2025/03/21 - Amazon SageMaker Service - 3 updated api methods
Changes This release does the following: 1.) Adds DurationHours as a required field to the SearchTrainingPlanOfferings action in the SageMaker AI API; 2.) Adds support for G6e instance types for SageMaker AI inference optimization jobs.
{'DeploymentInstanceType': {'ml.g6e.12xlarge', 'ml.g6e.16xlarge', 'ml.g6e.24xlarge', 'ml.g6e.2xlarge', 'ml.g6e.48xlarge', 'ml.g6e.4xlarge', 'ml.g6e.8xlarge', 'ml.g6e.xlarge'}}
Creates a job that optimizes a model for inference performance. To create the job, you provide the location of a source model, and you provide the settings for the optimization techniques that you want the job to apply. When the job completes successfully, SageMaker uploads the new optimized model to the output destination that you specify.

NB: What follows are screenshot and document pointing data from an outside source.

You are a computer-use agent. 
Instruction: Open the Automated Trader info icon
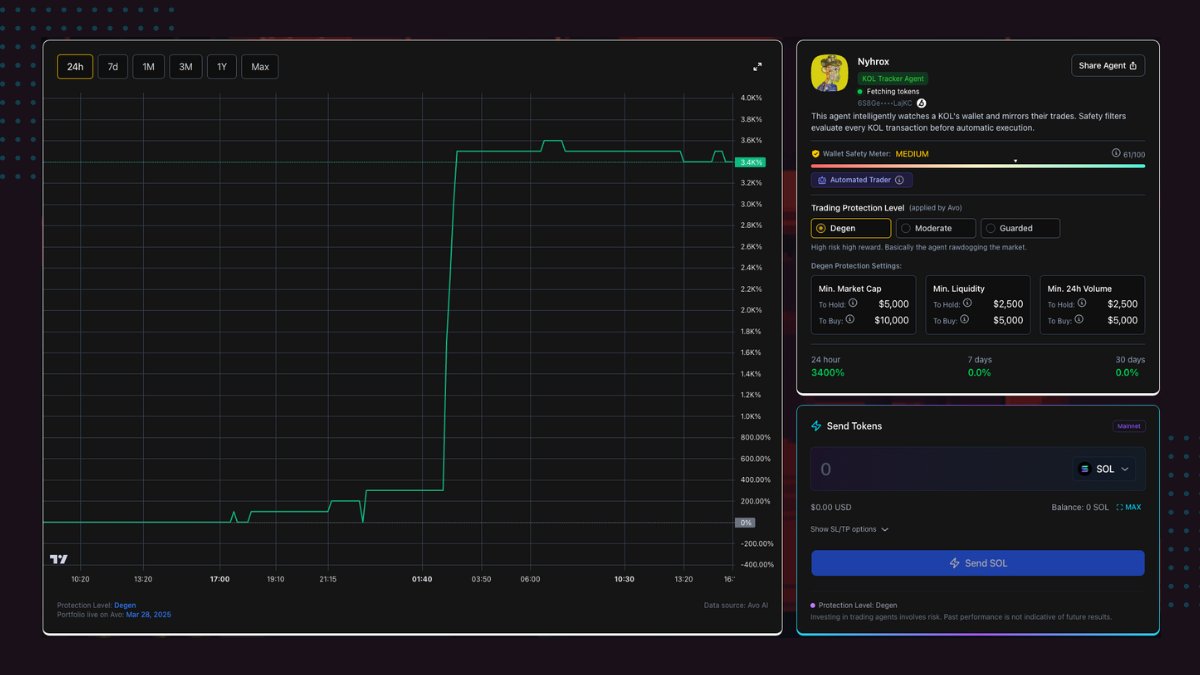(899, 179)
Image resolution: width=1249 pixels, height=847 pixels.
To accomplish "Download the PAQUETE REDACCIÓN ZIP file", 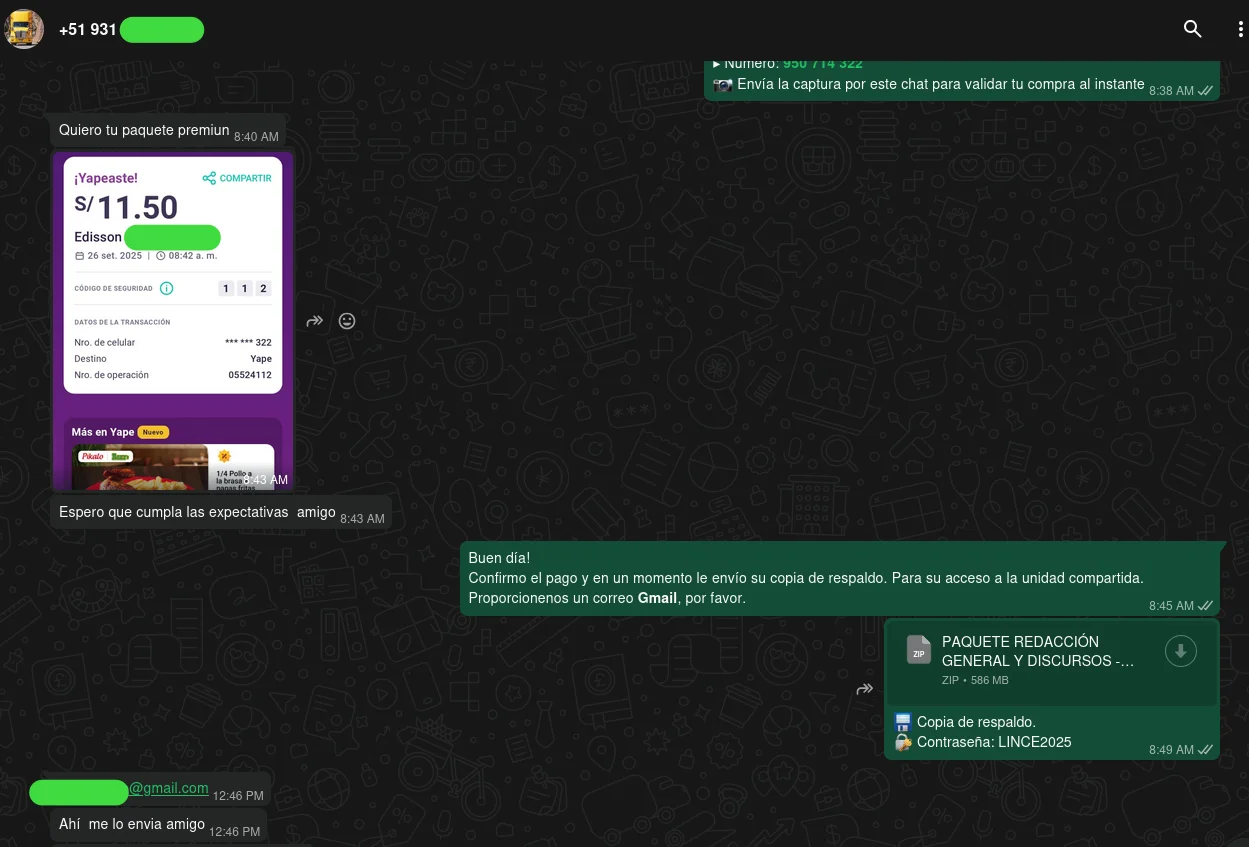I will click(1180, 652).
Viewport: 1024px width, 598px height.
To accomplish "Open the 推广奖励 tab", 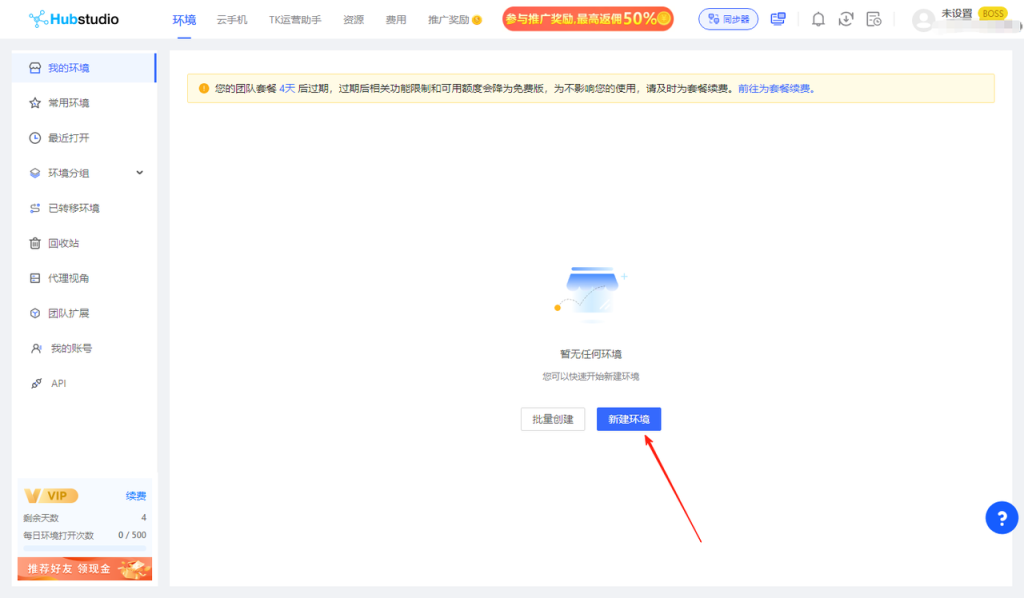I will click(454, 20).
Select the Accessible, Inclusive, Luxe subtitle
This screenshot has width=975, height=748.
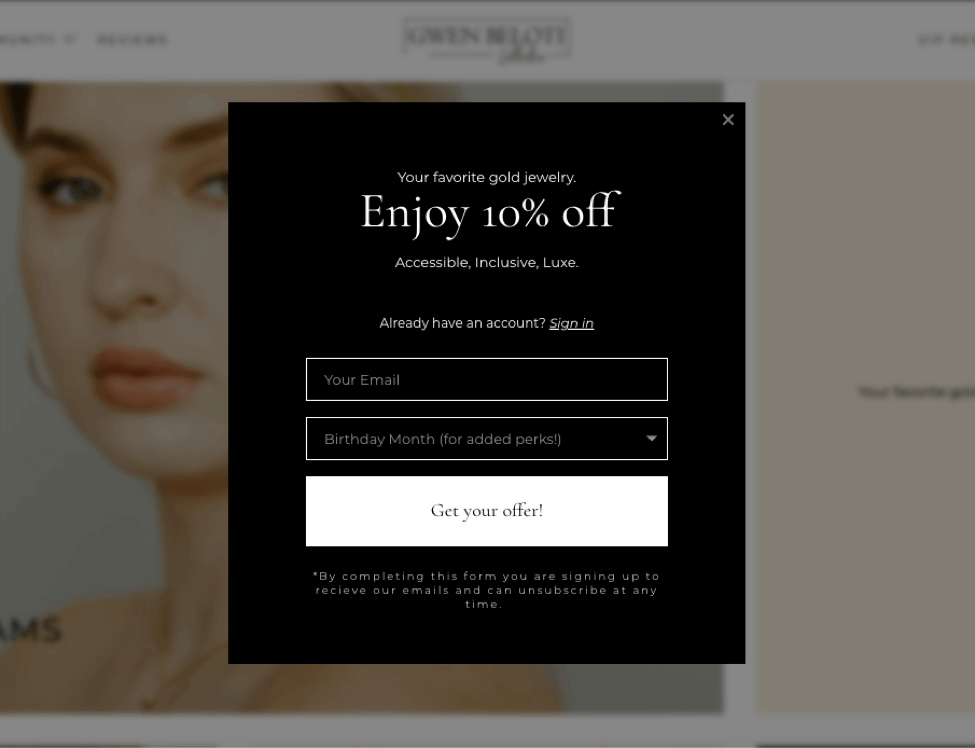point(487,262)
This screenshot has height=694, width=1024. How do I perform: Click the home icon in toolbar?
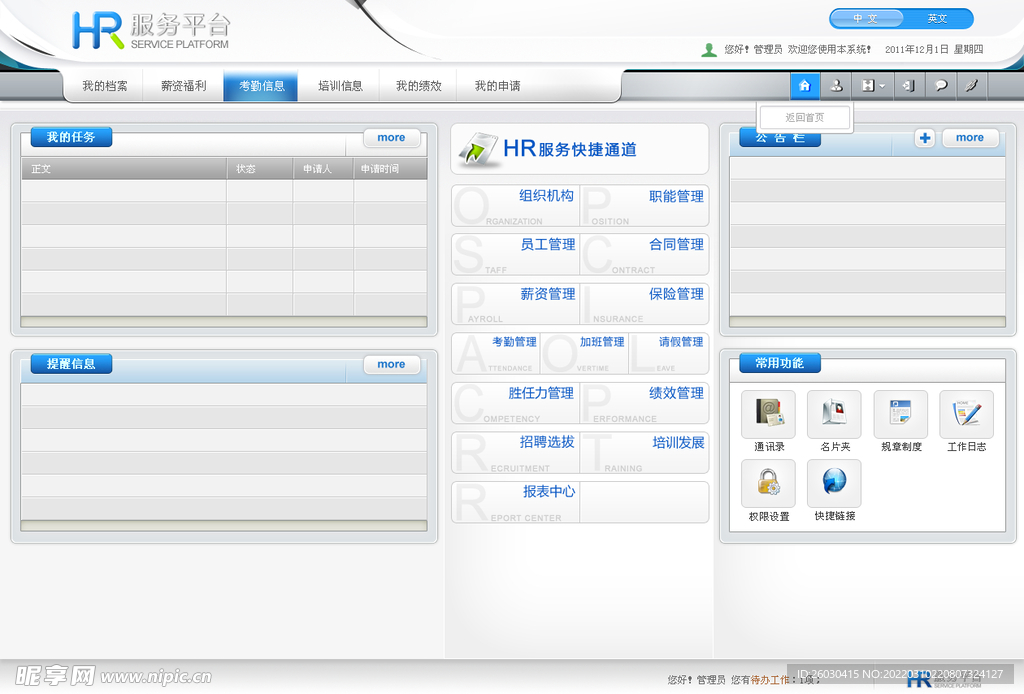coord(804,86)
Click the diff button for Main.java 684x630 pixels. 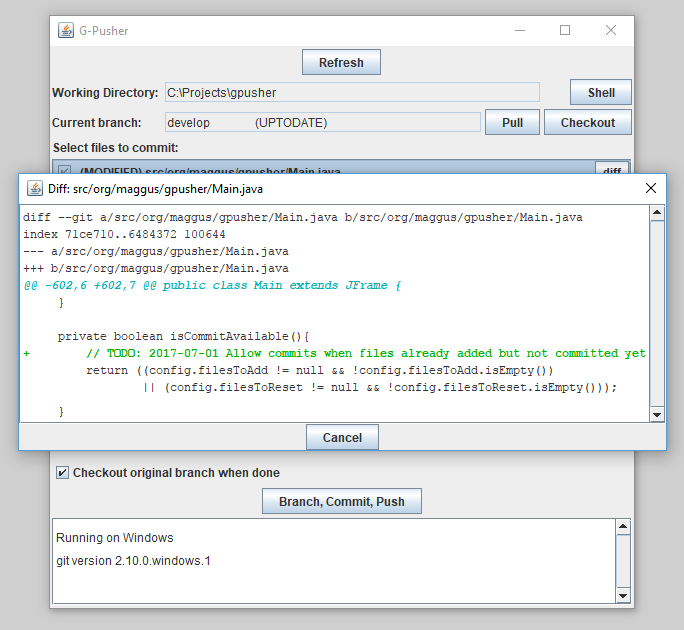(611, 170)
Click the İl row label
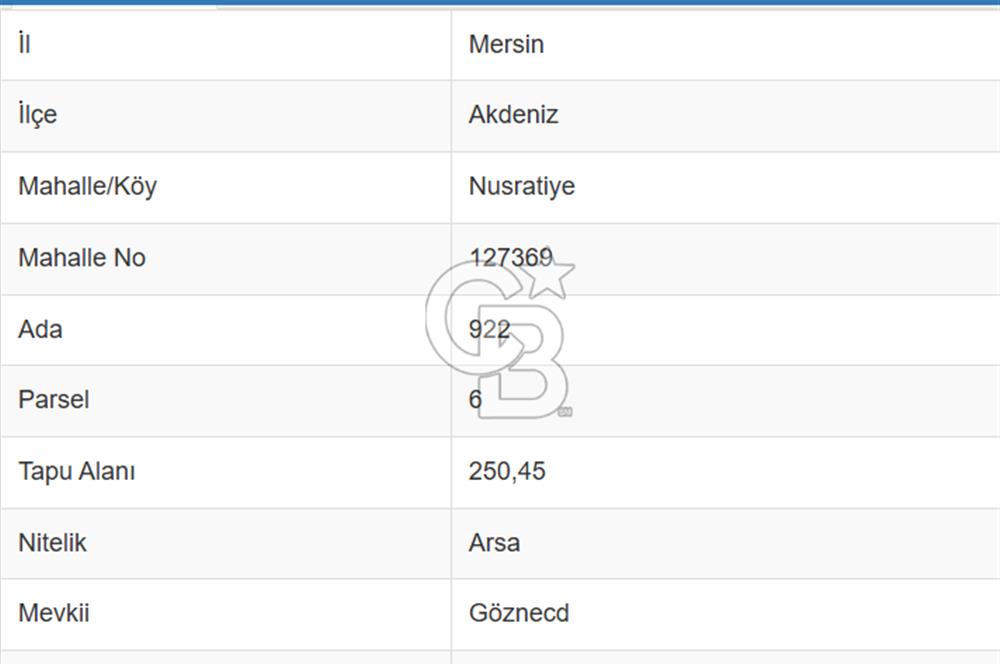 tap(24, 44)
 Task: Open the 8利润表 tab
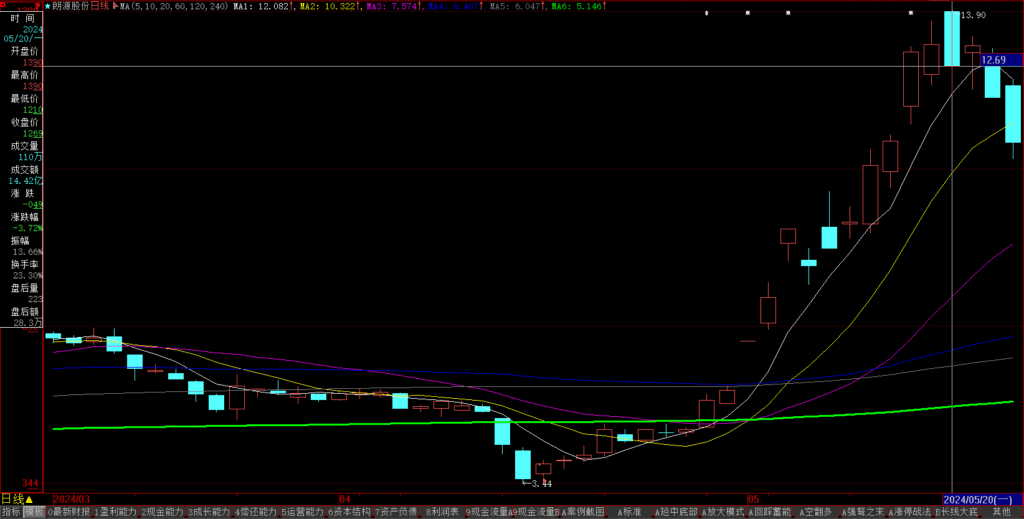point(442,512)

For more information about how to use this action, and about the supported optimization techniques, see Optimize model inference with Amazon SageMaker.
See also: AWS API Documentation
Request Syntax
client.create_optimization_job( OptimizationJobName='string', RoleArn='string', ModelSource={ 'S3': { 'S3Uri': 'string', 'ModelAccessConfig': { 'AcceptEula': True|False } } }, DeploymentInstanceType='ml.p4d.24xlarge'|'ml.p4de.24xlarge'|'ml.p5.48xlarge'|'ml.g5.xlarge'|'ml.g5.2xlarge'|'ml.g5.4xlarge'|'ml.g5.8xlarge'|'ml.g5.12xlarge'|'ml.g5.16xlarge'|'ml.g5.24xlarge'|'ml.g5.48xlarge'|'ml.g6.xlarge'|'ml.g6.2xlarge'|'ml.g6.4xlarge'|'ml.g6.8xlarge'|'ml.g6.12xlarge'|'ml.g6.16xlarge'|'ml.g6.24xlarge'|'ml.g6.48xlarge'|'ml.g6e.xlarge'|'ml.g6e.2xlarge'|'ml.g6e.4xlarge'|'ml.g6e.8xlarge'|'ml.g6e.12xlarge'|'ml.g6e.16xlarge'|'ml.g6e.24xlarge'|'ml.g6e.48xlarge'|'ml.inf2.xlarge'|'ml.inf2.8xlarge'|'ml.inf2.24xlarge'|'ml.inf2.48xlarge'|'ml.trn1.2xlarge'|'ml.trn1.32xlarge'|'ml.trn1n.32xlarge', OptimizationEnvironment={ 'string': 'string' }, OptimizationConfigs=[ { 'ModelQuantizationConfig': { 'Image': 'string', 'OverrideEnvironment': { 'string': 'string' } }, 'ModelCompilationConfig': { 'Image': 'string', 'OverrideEnvironment': { 'string': 'string' } }, 'ModelShardingConfig': { 'Image': 'string', 'OverrideEnvironment': { 'string': 'string' } } }, ], OutputConfig={ 'KmsKeyId': 'string', 'S3OutputLocation': 'string' }, StoppingCondition={ 'MaxRuntimeInSeconds': 123, 'MaxWaitTimeInSeconds': 123, 'MaxPendingTimeInSeconds': 123 }, Tags=[ { 'Key': 'string', 'Value': 'string' }, ], VpcConfig={ 'SecurityGroupIds': [ 'string', ], 'Subnets': [ 'string', ] } )
string
[REQUIRED]
A custom name for the new optimization job.
string
[REQUIRED]
The Amazon Resource Name (ARN) of an IAM role that enables Amazon SageMaker AI to perform tasks on your behalf.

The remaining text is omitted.